Gli uomini di Maranello avevano già capito nelle prove libere che la Ferrari avrebbe dovuto giocare un weekend in difesa. Gli errori sono stati fatti a casa e non c'era modo di ripararli in pista. La lezione è servita e in Bahrain la SF90 tornerà a essere quella di Barcellona...

Sebastian Vettel, Ferrari SF90

Sebastian Vettel, Ferrari SF90

Sam Bloxham / Motorsport Images

La debacle Ferrari a Melbourne va analizzata con freddezza e senza isterismi. La SF90 vista in Autralia era troppo brutta per essere vera. Ora tocca a Mattia Binotto evitare che la squadra vada nel panico, per ritrovare il bandolo della matassa perduto completamente fra i… canguri.

 

Il disastro è emerso per una serie di fattori che proviamo ad analizzare.

Sebastian Vettel ha ottenuto il suo giro più veloce in gara alla 16esima tornata in 1’27”954, due giri dopo aver montato le gomme Medie (gialle) con le quali è arrivato alla bandiera a scacchi. Il tedesco da quel momento non è riuscito a migliorare la sua prestazione che alla fine è risultata l’ottava del GP d’Australia 2019.

La SF90 ha ottenuto il miglior riscontro quando aveva ancora il serbatoio pieno, ma poi non ha saputo far scendere i suoi tempi sebbene la Rossa si stesse alleggerendo per il consumo del carburante, segno che sulla SF90 c’era qualche problema serio da tenere d’occhio.

 

Il tedesco, infatti, si è beccato un distacco sul giro di 2”384 dal limite raggiunto da Valtteri Bottas che con la Mercedes ha guadagnato il 26esimo punto iridato del weekend. Un’enormità per la F1 moderna, specie se compariamo le prestazioni di due top.

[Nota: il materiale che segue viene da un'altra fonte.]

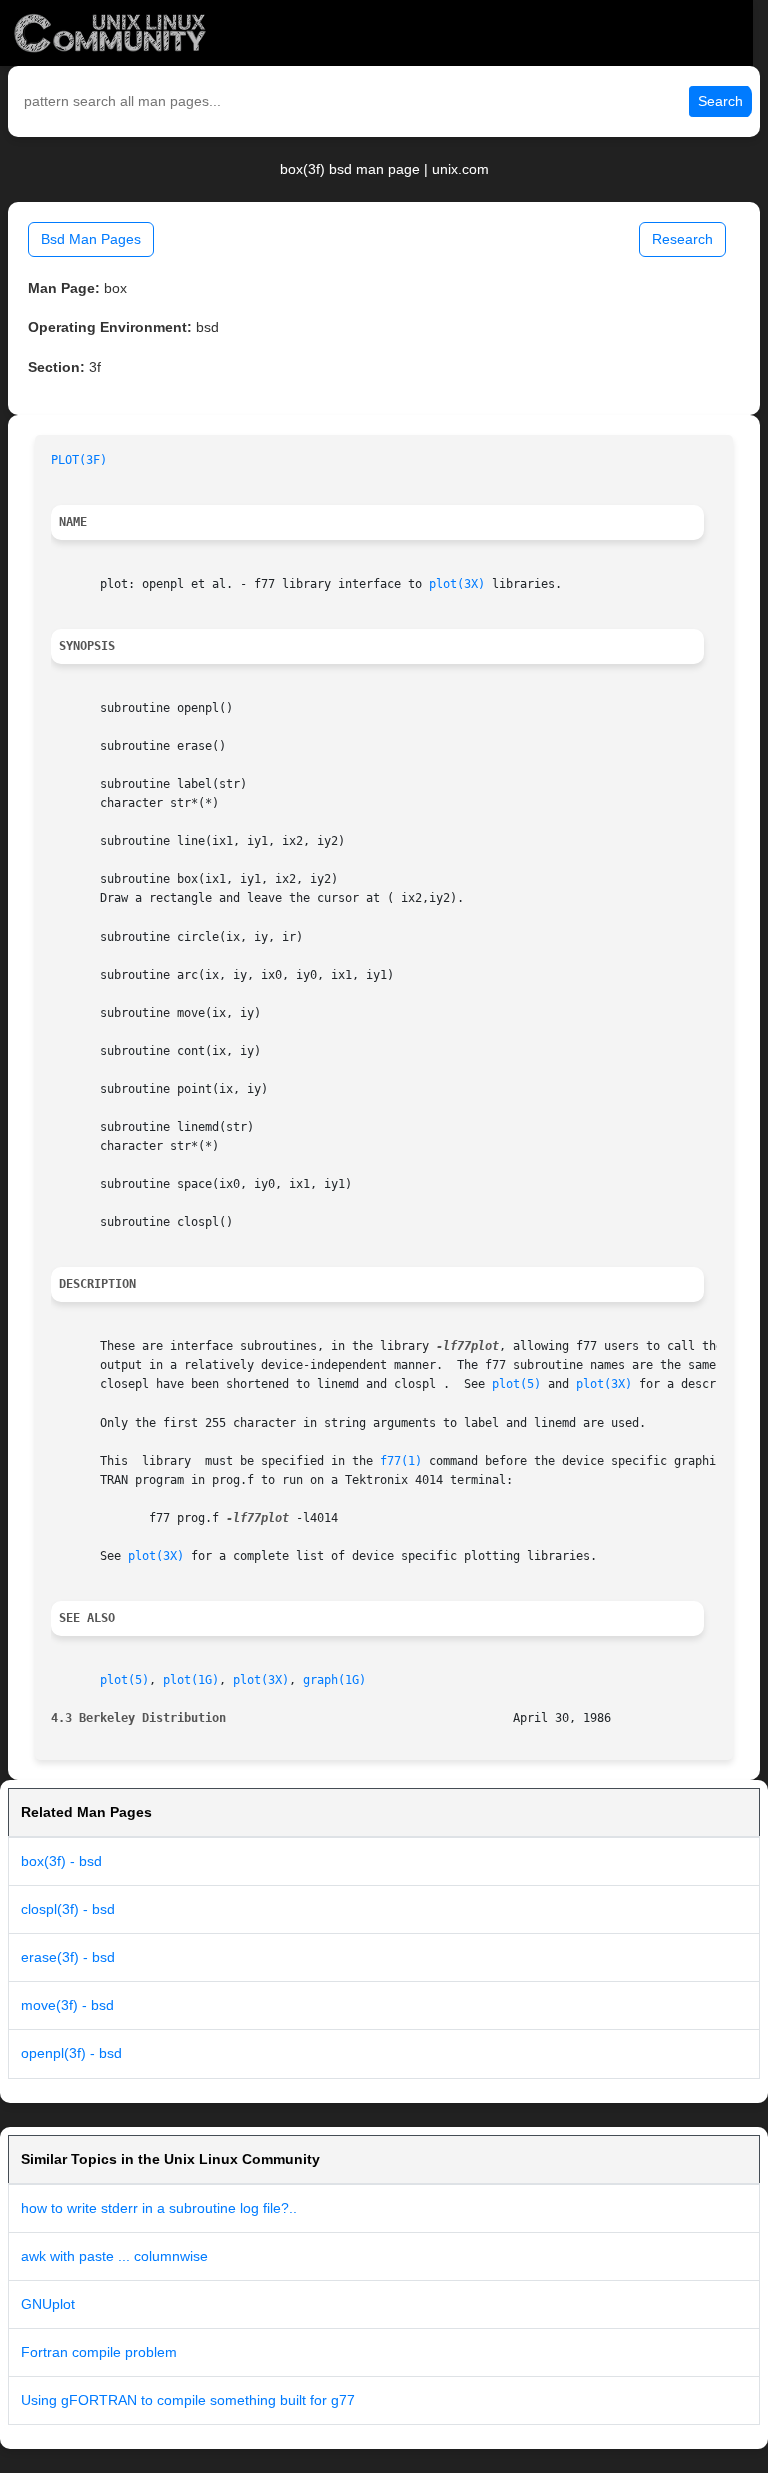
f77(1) (401, 1461)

Charles Leclerc, che ha rispettato l’ordine della Scuderia di accodarsi al capitano in difficoltà senza tentare alcun sorpasso, la sua prestazione migliore l’ha ottenuta all’ultimo giro, il 58esimo, girando in 1’26”926 a 1”346 dal finlandese, collocandosi al quarto posto di questa classifica.

 

Fra le due Rosse è ballato un secondo: quando emergono differenze così clamorose è lapalissiano che non si può ridurre il tutto a soli problemi di set up. È evidente che la Ferrari di Seb da un certo momento della corsa ha dovuto ridurre il passo, ma per evitare che cosa?

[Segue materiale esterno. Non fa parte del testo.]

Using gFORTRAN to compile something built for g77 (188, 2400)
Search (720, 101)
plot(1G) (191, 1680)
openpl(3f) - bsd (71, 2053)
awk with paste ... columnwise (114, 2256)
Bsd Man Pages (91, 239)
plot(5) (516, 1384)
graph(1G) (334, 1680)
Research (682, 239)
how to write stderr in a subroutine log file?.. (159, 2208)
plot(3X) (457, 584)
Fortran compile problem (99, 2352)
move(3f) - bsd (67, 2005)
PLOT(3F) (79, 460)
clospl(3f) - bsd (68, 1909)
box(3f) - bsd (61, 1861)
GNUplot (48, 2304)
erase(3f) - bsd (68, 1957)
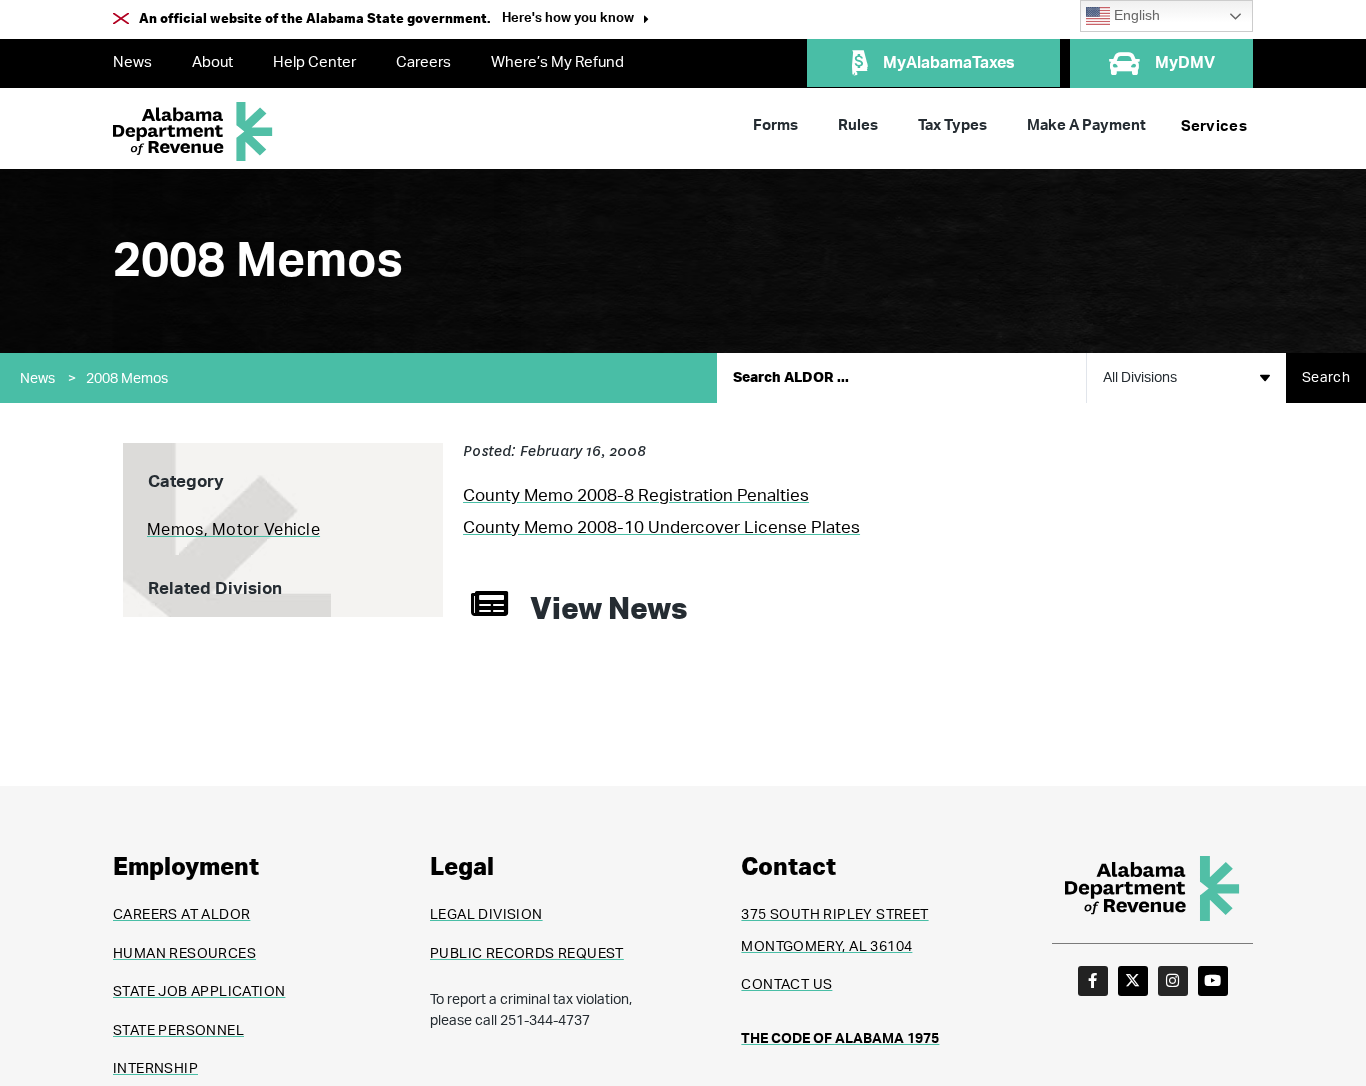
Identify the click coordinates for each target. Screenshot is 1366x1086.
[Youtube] (1213, 981)
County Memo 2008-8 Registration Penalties (636, 495)
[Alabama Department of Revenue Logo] (193, 131)
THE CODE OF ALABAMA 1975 (840, 1039)
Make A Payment (1086, 125)
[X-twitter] (1133, 981)
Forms (775, 125)
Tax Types (952, 125)
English (1135, 15)
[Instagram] (1173, 981)
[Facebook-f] (1093, 981)
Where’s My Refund (557, 62)
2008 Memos (127, 379)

Senza voler prendere in considerazione la velocità massima alla speed trap di Pierre Gasly con la Red Bull che è stata a lungo in scia della Toro Rosso di Daniil Kvyat (il francese all’Albert Park ha toccato i 321,9 km/h!) può essere interessante comparare la velocità di Valtteri Bottas (che ha fatto gara solitaria) con quella di Vettel.

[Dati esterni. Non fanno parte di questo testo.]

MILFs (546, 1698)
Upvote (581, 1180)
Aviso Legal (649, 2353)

La freccia d’argento è arrivata a 311,4 km/h, mentre la Rossa del tedesco non ha superato 303,7 km/h e Charles Leclerc, probabilmente più carico aerodinamicamente, si è fermato a 297,4 km/h. Insomma i 7,7 km/h presi da Vettel alla speed trap devono far riflettere.

Mattia Binotto, parlando con i giornalisti nel dopo GP, ha detto che “…non abbiamo trovato il grip che ci aspettavamo e quando sei in queste condizioni in curva fai fatica, e non esci come dovresti sul dritto”.

 

I problemi di assetto sono stati evidenti: la SF90 che aveva strabiliato Vettel nel primo giorno di test a Barcellona, si è trasformata a Melbourne in una vettura ostica e imprevedibile sull’asfalto gibboso del circuito semi-cittadino.

Cosa vuol dire? Che la monoposto che si guidava con due dita in Spagna aveva un comportamento imprevedibile da una curva all’altra, non dando ai piloti la necessaria fiducia per guidare al limite.

 

La SF90 sembra una macchina che potremmo definire pitch-sensivity: perfetta su un manto che è un biliardo, mentre soffre sui sobbalzi se le sospensioni non assorbono le asperità dell’asfalto. E allora si sarebbero verificate delle momentanee perdite di carico e di aderenza che al simulatore non si misurano e i tentativi di porvi rimedio con modifiche di set-up non sono serviti a niente, o quasi...

 

La sospensione anteriore della Ferrari è più conservativa di quella Mercedes che ha più possibilità di regolazione e di assetto. In Bahrain la Rossa troverà un fondo più uniforme per cui questo problema dovrebbe sparire completamente, ritrovando in pista i valori di downforce visti in galleria del vento.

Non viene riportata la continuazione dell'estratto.